→ **EXCERPT**
— Start —
Wednesday, January 25, 2006

Review of Velvet Elvis (Part Two) - Problems

As it often goes, the strengths of a book turn out to be the flipside of its weakness. Specifically, I would like to note three problems of Bell's book Velvet Elvis that correlate directly to the prospects discussed last week.


(1) Theology

Bell rightly calls for theology to go beyond tradition without leaving it behind. He beautifully describes doctrines as springs that give us energy to jump. Unfortunately, when it comes to actually doing theology, he only pays lip service to the tradition. For instance, in ch. 1 he puts himself in the line of Luther by the simplistic parallel that Luther changed things and now he is changing things. Doctrinal development is more complicated than that. One needs to really immerse him- or herself in the doctrinal tradition. Bell may have done this in some respects, but it certainly doesn't show. And there are cases where he has reinvented the wheel, which is not really development at all, but regression. For instance, he rightly captures a world-affirming eschatology in ch. 7. But a little help from Jonathan Edwards (or a host of other figures) could have helped him iron out some of the remaining wrinkles as well as kept him from making over-compensating moves. Repainting the Christian faith requires a thorough knowledge of the original painting, which includes the long history of Christian thought. Only then will we be sufficiently "trained by the masters" to pick up our own brush in the contemporary situation.
— End —
→ **WRITTEN REQUEST 1**
From the Velvet Elvis review, extract the passage that opens with the words containing "Review of Velvet" and closes with "discussed last week.".

→ **RECORDS SHOWN**
— Start —
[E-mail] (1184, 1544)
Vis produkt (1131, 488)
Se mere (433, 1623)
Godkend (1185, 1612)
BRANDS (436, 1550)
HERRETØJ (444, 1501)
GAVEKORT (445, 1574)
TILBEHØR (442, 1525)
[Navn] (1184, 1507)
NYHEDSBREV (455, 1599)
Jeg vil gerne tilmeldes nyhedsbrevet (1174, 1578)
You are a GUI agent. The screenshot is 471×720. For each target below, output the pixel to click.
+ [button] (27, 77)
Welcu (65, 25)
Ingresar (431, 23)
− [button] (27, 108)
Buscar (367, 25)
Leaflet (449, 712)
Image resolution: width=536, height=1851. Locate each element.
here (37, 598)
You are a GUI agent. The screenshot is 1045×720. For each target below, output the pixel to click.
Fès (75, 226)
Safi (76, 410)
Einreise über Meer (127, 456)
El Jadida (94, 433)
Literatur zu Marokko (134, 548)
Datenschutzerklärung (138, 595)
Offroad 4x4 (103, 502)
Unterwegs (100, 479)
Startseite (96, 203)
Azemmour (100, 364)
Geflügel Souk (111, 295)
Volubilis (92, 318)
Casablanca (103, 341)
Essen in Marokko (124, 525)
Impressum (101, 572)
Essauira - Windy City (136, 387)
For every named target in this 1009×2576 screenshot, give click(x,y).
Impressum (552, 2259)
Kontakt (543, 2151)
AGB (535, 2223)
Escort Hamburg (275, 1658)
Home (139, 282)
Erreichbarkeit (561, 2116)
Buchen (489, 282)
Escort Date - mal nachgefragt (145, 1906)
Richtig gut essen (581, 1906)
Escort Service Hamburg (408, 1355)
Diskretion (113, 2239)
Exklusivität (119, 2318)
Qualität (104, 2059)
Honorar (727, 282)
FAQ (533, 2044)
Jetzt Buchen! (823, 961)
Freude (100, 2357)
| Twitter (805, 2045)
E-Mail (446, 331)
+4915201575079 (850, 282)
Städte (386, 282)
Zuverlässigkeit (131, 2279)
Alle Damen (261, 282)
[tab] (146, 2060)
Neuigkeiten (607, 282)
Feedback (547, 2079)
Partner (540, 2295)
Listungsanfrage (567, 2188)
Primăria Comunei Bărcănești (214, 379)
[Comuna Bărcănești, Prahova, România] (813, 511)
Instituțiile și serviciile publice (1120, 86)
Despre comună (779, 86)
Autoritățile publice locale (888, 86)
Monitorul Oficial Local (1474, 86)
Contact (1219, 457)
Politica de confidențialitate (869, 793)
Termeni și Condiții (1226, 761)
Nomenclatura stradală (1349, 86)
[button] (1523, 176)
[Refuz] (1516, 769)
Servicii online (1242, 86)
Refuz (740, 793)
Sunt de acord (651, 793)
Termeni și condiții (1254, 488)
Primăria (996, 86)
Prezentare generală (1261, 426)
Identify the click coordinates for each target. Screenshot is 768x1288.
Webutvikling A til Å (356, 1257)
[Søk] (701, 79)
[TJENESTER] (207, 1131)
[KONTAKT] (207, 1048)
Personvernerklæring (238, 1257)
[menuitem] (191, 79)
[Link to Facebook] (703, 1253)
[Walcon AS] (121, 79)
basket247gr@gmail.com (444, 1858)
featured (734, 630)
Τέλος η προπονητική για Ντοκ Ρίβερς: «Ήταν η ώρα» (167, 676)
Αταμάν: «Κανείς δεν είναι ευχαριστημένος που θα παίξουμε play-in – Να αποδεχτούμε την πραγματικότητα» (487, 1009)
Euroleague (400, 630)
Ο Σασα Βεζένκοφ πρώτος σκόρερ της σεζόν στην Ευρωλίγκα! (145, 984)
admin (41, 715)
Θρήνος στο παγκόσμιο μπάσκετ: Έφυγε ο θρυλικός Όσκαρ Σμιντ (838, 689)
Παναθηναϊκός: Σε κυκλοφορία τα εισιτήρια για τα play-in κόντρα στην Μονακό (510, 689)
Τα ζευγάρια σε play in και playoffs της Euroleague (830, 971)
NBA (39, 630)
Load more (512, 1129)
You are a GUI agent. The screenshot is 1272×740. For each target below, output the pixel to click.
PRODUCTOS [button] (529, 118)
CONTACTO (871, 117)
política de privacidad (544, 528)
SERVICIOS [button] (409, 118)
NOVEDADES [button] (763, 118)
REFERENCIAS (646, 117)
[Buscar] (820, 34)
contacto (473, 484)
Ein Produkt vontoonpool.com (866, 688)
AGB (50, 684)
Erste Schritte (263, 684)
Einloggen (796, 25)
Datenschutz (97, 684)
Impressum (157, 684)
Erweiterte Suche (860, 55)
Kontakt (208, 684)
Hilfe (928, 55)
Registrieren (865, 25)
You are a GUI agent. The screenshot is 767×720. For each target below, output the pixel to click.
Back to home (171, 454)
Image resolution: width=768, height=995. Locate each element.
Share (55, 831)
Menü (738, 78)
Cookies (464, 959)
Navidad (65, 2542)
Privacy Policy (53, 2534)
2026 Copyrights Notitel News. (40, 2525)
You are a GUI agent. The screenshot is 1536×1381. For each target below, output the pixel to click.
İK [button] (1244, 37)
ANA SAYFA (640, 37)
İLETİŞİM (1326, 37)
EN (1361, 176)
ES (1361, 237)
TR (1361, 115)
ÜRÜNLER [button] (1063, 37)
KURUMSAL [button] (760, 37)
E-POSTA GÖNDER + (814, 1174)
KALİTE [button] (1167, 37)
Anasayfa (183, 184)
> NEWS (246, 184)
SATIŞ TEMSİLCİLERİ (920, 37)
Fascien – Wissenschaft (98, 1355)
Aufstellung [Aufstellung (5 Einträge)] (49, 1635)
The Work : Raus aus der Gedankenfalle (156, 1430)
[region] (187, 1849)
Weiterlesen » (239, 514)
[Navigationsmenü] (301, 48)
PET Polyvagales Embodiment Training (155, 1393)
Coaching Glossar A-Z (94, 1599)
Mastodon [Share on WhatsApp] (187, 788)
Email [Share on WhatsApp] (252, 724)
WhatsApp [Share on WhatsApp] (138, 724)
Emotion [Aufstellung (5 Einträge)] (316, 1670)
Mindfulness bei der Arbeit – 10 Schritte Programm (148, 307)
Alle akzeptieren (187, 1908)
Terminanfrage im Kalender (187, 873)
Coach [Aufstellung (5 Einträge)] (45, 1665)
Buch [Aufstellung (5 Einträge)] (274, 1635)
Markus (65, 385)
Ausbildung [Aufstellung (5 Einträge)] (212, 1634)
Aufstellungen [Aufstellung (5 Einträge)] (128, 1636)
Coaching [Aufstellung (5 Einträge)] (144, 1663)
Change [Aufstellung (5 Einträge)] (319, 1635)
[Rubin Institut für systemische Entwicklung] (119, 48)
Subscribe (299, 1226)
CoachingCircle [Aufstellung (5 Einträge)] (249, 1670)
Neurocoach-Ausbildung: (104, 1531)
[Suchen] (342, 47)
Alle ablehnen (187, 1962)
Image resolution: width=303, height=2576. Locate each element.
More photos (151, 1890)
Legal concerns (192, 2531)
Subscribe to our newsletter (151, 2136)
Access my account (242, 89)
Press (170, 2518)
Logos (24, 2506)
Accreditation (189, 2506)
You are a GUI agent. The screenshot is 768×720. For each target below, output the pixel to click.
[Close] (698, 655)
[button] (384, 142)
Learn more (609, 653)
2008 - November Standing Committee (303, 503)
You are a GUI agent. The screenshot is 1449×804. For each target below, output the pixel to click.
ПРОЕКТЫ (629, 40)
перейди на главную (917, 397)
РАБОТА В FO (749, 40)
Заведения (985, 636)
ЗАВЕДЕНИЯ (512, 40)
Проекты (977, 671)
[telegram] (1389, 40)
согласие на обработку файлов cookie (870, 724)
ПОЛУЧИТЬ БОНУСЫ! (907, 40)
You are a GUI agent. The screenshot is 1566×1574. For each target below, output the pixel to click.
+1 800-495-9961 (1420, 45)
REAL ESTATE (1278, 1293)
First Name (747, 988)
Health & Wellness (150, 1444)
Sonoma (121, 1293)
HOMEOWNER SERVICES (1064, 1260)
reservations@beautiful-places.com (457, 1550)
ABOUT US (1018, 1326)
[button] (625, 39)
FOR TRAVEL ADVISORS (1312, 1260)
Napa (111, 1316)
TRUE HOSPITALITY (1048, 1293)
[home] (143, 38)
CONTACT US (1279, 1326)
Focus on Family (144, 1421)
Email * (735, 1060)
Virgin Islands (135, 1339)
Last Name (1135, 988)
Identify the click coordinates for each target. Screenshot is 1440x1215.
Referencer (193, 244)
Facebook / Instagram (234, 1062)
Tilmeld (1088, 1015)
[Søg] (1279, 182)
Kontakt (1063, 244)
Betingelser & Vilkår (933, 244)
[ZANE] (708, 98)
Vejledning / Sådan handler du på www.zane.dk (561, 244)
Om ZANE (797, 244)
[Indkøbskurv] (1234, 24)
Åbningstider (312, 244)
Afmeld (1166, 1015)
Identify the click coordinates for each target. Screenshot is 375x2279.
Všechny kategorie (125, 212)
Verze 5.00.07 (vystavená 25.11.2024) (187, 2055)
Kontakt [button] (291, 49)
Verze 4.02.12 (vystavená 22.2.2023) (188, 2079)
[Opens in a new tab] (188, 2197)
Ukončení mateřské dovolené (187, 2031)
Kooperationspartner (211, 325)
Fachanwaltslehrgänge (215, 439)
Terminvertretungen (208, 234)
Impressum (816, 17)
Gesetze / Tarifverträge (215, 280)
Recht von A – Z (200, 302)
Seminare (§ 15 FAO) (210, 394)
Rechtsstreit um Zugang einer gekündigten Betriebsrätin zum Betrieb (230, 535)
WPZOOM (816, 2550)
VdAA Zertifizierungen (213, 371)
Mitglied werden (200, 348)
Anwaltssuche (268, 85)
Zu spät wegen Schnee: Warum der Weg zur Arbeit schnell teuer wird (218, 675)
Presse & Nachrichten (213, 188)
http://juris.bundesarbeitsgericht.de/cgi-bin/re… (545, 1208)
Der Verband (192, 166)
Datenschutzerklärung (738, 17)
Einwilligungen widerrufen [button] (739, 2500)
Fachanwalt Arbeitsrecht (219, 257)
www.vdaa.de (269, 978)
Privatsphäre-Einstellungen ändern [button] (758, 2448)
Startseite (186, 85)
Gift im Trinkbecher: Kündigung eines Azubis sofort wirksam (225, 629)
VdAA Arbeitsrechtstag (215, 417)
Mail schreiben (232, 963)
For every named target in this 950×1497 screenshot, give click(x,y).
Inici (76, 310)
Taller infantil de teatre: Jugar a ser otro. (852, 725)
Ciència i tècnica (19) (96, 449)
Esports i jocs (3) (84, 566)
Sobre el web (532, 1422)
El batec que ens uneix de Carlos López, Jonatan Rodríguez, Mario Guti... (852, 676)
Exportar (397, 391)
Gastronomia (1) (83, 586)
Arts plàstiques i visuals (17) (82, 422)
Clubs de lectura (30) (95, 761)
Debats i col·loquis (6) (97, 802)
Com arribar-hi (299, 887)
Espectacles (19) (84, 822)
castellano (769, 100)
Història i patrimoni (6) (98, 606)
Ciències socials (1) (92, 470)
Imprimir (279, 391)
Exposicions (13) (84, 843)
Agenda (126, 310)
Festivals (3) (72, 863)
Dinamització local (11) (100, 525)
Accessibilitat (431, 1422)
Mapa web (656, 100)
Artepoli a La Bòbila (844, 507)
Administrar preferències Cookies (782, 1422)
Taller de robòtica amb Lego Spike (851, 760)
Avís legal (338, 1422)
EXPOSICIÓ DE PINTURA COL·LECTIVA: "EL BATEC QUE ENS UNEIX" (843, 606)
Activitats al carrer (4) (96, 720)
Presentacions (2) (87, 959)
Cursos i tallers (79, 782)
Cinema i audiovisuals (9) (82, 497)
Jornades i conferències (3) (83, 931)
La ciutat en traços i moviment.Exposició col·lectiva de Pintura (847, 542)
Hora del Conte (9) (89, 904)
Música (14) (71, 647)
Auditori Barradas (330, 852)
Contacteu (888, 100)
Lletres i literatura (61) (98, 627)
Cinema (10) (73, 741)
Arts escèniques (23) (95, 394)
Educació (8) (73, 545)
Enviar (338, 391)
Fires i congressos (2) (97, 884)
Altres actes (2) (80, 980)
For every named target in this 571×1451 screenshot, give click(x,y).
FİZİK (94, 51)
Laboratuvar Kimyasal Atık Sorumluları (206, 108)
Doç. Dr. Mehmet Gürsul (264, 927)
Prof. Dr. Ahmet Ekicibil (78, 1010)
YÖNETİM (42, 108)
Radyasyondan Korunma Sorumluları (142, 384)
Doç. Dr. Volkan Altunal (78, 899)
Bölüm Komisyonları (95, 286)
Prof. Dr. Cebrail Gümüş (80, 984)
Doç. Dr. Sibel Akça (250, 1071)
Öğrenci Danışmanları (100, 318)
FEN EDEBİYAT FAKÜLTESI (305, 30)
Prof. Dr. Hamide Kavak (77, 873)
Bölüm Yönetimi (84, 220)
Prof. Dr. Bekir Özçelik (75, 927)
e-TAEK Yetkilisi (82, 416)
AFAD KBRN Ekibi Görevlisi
— End —
→ **WRITTEN REQUEST 2**
Put the entries into a numbered list, from the first entry through the line containing "Impressum (101, 572)". Include both of those lines, leave out blank lines, and list nothing beyond that range.

→ **SOLUTION 1**
Review of Velvet Elvis (Part Two) - Problems

As it often goes, the strengths of a book turn out to be the flipside of its weakness. Specifically, I would like to note three problems of Bell's book Velvet Elvis that correlate directly to the prospects discussed last week.

→ **SOLUTION 2**
1. [E-mail] (1184, 1544)
2. Vis produkt (1131, 488)
3. Se mere (433, 1623)
4. Godkend (1185, 1612)
5. BRANDS (436, 1550)
6. HERRETØJ (444, 1501)
7. GAVEKORT (445, 1574)
8. TILBEHØR (442, 1525)
9. [Navn] (1184, 1507)
10. NYHEDSBREV (455, 1599)
11. Jeg vil gerne tilmeldes nyhedsbrevet (1174, 1578)
12. You are a GUI agent. The screenshot is 471×720. For each target below, output the pixel to click.
13. + [button] (27, 77)
14. Welcu (65, 25)
15. Ingresar (431, 23)
16. − [button] (27, 108)
17. Buscar (367, 25)
18. Leaflet (449, 712)
19. Image resolution: width=536, height=1851. Locate each element.
20. here (37, 598)
21. You are a GUI agent. The screenshot is 1045×720. For each target below, output the pixel to click.
22. Fès (75, 226)
23. Safi (76, 410)
24. Einreise über Meer (127, 456)
25. El Jadida (94, 433)
26. Literatur zu Marokko (134, 548)
27. Datenschutzerklärung (138, 595)
28. Offroad 4x4 (103, 502)
29. Unterwegs (100, 479)
30. Startseite (96, 203)
31. Azemmour (100, 364)
32. Geflügel Souk (111, 295)
33. Volubilis (92, 318)
34. Casablanca (103, 341)
35. Essen in Marokko (124, 525)
36. Impressum (101, 572)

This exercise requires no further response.